A new study from scholars at the University of Ottawa in Canada has examined the publication and citation gaps between men and women in economics and political science research.
In a review of the publication output for men and women economists and political scientists from the top 50 universities around the world (according to the 2023 QS University Ranking), the authors found that the individual publication output for women was about 40 percent lower than for men in both fields. The authors found a similar pattern in research impact, with women in both disciplines receiving less than half the citations compared to men overall, and only slightly more than half over the past six years.
However, these gaps vary by academic rank. While gender gaps in research output and impact appear to be closing at more junior positions, there is a substantial gap between men and women at the full professor rank. Women full professors in economics and political science publish nearly 35 percent less than their male counterparts. Additionally, women full professors receive 5 percent fewer citations in economics and 20 percent fewer citations in political science than their male peers. In both fields, women full professors’ most cited articles receive 40 percent fewer citations than their male counterparts’ top articles.

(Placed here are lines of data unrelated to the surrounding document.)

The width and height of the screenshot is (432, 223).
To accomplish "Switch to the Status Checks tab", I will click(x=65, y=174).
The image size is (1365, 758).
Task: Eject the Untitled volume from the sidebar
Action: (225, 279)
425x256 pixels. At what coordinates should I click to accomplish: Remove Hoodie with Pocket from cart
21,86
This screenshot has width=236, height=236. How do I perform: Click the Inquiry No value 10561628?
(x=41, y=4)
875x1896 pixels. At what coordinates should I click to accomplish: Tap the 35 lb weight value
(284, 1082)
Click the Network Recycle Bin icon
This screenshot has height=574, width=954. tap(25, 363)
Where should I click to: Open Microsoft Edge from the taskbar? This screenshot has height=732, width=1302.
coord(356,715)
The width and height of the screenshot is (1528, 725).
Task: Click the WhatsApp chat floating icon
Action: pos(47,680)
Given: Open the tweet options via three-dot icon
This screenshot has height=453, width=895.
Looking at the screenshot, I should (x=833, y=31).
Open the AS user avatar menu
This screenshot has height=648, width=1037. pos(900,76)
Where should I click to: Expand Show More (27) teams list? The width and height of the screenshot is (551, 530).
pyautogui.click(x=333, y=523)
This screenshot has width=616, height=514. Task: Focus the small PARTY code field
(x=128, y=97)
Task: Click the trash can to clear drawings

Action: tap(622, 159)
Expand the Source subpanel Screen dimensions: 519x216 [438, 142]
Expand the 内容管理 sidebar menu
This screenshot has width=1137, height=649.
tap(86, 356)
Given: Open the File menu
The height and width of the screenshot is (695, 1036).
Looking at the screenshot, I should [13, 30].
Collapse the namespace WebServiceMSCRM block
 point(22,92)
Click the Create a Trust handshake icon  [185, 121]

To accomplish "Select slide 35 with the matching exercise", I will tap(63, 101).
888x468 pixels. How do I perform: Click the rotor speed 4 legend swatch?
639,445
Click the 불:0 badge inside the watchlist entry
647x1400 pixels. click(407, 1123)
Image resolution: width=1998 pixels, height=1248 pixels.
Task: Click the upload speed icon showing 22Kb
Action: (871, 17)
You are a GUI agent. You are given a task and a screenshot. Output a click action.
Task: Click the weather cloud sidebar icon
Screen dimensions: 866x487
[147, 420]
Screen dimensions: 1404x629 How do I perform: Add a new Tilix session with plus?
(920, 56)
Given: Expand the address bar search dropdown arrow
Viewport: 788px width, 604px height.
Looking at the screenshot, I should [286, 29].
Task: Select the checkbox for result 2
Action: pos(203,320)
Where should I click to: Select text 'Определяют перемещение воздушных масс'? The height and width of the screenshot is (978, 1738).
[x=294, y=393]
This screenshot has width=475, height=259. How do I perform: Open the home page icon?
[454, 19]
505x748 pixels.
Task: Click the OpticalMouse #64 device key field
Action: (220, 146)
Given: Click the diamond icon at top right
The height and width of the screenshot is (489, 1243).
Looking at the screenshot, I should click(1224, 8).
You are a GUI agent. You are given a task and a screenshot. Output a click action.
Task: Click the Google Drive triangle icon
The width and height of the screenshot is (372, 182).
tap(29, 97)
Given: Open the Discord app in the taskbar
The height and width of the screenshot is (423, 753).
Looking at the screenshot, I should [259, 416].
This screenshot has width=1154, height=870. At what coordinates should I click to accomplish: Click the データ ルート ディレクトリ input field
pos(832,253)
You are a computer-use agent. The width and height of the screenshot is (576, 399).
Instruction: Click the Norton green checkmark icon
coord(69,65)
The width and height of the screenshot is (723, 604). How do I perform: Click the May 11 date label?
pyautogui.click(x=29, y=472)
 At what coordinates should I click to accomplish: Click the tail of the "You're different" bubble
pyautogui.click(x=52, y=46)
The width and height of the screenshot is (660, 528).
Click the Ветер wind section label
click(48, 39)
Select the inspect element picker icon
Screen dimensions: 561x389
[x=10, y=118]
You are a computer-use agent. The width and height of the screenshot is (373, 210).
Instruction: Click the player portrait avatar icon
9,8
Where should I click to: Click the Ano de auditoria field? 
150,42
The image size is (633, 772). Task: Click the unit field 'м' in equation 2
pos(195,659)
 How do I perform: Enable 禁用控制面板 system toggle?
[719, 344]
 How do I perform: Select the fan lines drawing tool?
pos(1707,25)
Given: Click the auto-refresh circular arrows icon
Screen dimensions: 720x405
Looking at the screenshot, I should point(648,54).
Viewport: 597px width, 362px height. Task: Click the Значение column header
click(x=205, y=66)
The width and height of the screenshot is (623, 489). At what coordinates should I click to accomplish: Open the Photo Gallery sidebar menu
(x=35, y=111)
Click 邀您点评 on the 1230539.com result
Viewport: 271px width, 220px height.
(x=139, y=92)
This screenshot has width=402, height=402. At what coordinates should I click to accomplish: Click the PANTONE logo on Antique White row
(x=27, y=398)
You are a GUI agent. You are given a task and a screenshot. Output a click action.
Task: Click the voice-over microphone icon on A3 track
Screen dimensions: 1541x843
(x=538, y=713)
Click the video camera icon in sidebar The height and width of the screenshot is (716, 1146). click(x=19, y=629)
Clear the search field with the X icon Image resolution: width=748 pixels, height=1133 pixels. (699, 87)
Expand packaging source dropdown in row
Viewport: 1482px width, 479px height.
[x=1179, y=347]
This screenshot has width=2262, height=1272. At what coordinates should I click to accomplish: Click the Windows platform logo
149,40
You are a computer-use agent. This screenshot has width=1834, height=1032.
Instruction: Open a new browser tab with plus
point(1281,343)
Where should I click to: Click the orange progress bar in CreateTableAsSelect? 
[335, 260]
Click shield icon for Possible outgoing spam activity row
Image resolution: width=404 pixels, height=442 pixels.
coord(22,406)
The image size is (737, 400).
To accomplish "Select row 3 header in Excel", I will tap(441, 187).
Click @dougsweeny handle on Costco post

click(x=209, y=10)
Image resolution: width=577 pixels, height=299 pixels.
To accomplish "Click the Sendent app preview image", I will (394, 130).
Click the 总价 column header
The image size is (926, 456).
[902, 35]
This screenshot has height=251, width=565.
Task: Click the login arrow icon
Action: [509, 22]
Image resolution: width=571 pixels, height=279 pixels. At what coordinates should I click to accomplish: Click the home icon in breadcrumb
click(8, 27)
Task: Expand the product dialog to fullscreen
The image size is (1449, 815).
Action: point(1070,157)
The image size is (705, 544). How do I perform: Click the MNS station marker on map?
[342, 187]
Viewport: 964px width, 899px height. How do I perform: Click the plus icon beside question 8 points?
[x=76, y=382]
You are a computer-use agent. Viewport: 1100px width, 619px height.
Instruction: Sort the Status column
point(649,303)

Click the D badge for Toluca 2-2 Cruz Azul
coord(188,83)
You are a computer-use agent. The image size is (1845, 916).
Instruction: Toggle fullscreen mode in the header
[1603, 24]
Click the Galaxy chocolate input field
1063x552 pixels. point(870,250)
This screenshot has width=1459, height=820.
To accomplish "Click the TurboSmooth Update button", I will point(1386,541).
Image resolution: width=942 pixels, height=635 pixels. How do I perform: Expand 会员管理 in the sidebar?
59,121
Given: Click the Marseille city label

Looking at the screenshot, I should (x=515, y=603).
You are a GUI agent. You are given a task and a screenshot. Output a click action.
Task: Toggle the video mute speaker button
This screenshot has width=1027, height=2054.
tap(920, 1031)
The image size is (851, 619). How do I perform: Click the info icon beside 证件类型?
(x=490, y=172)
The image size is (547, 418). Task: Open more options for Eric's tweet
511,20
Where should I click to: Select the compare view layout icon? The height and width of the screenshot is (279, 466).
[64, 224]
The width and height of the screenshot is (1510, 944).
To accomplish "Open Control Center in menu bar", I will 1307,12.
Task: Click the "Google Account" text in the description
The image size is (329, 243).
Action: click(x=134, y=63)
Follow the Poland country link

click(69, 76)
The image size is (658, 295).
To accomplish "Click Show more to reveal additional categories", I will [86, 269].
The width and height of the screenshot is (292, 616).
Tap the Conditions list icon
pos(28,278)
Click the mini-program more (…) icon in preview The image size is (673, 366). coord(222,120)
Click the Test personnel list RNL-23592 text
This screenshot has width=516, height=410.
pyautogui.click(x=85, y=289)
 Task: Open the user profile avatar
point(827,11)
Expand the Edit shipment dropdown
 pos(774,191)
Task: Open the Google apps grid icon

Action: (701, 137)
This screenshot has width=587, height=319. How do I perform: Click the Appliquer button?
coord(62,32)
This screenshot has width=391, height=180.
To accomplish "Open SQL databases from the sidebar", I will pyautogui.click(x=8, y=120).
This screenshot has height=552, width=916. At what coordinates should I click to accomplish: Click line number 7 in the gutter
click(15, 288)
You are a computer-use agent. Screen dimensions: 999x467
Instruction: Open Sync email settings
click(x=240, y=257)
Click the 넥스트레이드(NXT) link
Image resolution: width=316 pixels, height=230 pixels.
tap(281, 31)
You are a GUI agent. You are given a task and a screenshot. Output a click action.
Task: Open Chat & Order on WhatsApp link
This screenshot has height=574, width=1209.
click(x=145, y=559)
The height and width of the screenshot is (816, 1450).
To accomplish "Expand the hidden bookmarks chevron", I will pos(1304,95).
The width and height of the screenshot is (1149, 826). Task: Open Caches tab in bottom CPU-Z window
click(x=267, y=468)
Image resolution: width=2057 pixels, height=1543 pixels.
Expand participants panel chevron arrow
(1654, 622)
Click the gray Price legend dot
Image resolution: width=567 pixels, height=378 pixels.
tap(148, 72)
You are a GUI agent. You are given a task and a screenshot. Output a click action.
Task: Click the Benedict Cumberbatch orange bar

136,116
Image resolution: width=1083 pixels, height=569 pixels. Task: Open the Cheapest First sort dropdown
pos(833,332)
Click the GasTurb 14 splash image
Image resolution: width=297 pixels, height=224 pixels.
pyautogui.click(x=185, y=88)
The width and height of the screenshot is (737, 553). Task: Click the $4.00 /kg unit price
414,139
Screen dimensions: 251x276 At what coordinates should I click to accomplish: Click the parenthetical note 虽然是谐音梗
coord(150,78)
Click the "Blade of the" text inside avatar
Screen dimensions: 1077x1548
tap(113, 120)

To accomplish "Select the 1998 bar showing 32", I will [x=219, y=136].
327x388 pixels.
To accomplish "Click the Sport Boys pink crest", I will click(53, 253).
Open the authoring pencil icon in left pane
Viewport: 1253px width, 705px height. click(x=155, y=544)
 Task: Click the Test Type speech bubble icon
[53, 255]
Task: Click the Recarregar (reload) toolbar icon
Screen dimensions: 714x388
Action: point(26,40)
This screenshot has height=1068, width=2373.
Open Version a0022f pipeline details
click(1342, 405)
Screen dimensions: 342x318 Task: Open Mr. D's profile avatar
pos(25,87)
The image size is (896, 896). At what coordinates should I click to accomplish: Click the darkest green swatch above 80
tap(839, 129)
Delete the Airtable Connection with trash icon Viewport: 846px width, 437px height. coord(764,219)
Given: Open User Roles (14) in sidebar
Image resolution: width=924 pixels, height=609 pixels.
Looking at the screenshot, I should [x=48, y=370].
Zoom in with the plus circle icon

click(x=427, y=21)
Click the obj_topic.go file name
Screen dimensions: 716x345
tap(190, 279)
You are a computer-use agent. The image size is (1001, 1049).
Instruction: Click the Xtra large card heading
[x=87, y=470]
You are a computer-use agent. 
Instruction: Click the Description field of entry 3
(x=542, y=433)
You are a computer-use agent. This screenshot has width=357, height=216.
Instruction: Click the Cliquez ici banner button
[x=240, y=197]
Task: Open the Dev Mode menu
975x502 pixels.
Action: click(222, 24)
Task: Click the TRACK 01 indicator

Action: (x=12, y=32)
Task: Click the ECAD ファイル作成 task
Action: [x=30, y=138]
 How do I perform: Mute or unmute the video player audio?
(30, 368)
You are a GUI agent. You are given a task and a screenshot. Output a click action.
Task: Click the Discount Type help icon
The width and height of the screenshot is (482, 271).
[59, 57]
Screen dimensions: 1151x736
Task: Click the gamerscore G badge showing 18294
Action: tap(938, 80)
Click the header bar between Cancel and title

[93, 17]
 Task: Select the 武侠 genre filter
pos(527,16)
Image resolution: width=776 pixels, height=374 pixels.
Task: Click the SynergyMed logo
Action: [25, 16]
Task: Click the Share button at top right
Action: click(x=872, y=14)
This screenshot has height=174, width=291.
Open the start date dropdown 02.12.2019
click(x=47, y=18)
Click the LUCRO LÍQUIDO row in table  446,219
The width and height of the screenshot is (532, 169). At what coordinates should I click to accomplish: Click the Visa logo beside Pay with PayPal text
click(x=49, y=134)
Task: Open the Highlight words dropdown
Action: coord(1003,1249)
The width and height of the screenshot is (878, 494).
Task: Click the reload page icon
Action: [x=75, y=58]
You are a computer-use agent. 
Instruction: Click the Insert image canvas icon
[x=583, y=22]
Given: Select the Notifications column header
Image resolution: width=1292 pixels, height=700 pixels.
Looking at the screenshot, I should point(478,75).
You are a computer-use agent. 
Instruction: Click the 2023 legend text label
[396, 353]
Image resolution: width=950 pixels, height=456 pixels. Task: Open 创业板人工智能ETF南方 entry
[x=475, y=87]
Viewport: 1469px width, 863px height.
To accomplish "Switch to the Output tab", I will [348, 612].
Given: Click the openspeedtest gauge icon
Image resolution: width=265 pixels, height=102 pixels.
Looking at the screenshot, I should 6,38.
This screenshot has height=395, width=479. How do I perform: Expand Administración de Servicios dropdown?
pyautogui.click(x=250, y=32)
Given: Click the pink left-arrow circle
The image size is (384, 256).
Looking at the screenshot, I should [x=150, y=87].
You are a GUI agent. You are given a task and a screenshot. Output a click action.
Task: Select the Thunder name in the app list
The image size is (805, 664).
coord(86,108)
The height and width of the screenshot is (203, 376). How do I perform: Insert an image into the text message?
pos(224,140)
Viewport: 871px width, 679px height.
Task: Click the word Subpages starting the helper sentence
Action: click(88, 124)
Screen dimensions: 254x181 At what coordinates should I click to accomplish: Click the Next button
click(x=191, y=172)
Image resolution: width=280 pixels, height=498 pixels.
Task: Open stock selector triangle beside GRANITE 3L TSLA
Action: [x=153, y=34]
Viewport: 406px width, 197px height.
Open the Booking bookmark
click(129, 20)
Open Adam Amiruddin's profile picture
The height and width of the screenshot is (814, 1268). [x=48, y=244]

At the assistant professor level, research output and impact gaps between men and women seemed to have closed in political science. For economics, only the average citations per article show balanced numbers between male and female assistant professors. However, early-career women in economics publish about 20 percent fewer articles than their male peers and receive half the citations men do. When examining differences in citations among early-career men and women economists’ top-cited articles, women’s articles receive about 30 percent fewer citations.
“These trends suggest that the overall individual research output and impact gap between men and women may continue to shrink as full professors are gradually replaced by younger assistant professors,” the authors write. “However, these replacements would spread over years, if not decades, and will likely only slowly close the individual publication and citation gaps between men and women.”